Robin Hood was smarter. And I bet he lived off the shavings.

stranger_in_a_strange_land's avatar

@CyanoticWasp That was a different sword Arthur pulled from “the anvil in the stone” (according to Malory). The Lady of the Lake both gave and took back Excalibur. Arthur retrieved it from the arm after promising the Lady a favor. As Arthur lay dying, Sir Pelinore threw it back into the water, on Arthurs orders, where the arm caught it again.

CyanoticWasp's avatar

@stranger_in_a_strange_land you are absolutely correct; I had completely forgotten that there was more than one sword in that legend. Looks like it’s time for me to reread T.H. White’s The Once and Future King.

However, I can still argue that the sword that gave Art the kingdom was the one pulled from the stone, and not the one given by the Lady.

stranger_in_a_strange_land's avatar

@CyanoticWasp Yes, and he had to pull it out on about six different occaisions before the Baronry would accept him as king (according to Malory).

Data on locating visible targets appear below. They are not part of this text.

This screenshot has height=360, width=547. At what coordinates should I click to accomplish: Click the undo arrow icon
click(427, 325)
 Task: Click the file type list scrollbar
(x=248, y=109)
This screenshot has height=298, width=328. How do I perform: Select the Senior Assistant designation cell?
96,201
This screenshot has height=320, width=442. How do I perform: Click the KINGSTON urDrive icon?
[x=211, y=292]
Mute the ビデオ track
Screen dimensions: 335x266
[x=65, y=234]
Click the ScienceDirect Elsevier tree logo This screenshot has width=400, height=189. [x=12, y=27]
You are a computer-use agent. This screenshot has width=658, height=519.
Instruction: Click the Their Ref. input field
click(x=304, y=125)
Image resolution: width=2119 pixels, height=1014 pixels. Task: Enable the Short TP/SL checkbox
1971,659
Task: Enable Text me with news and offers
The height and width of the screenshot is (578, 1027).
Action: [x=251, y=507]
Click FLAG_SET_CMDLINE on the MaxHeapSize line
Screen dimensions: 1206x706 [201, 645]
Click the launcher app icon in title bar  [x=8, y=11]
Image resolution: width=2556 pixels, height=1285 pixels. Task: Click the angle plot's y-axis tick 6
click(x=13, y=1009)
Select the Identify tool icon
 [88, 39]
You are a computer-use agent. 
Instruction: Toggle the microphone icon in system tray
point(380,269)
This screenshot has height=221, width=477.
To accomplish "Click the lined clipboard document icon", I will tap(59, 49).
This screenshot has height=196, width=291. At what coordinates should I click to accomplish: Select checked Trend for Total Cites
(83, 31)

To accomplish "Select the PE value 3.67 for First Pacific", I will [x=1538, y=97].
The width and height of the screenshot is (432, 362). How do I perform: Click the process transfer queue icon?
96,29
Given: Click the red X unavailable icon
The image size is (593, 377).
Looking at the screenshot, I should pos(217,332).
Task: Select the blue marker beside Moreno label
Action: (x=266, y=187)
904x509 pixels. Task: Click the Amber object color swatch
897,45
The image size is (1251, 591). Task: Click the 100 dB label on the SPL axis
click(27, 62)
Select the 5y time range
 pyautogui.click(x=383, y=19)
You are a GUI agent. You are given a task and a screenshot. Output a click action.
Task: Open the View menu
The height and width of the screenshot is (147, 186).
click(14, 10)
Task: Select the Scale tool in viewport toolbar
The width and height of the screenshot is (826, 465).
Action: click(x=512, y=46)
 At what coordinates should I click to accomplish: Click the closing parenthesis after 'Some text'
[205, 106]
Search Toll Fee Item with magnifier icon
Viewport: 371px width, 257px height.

Also, Galahads first sword was pulled from a stone, just after his father Lancelot made him a knight.

stranger_in_a_strange_land's avatar

It’s a process known as “revolutionary taxes”. By giving to the poor he assured himself support of the people against the Sherriff and King John.

Dr_Dredd's avatar

@CyanoticWasp I know, but it was a lovely Monty Python quote from the same sketch that @Trillian quoted. :-)

Trillian's avatar

@Dr_Dredd nobody gets me. Thank you. Now stay here, and make sure he doesn’t leave!

filmfann's avatar

Because stealing from the poor and giving to the rich was too George Bush.

UScitizen's avatar

Because stealing from the average Joe Taxpayer, you and I, and giving to the rich, Goldman Sachs, required the artistry of B. Hussein Obama and his band of merry thieves.

ragingloli's avatar

@UScitizen
You know that the ‘bailout’ as it is called was decided way before Obama took office, by the Bush Regime.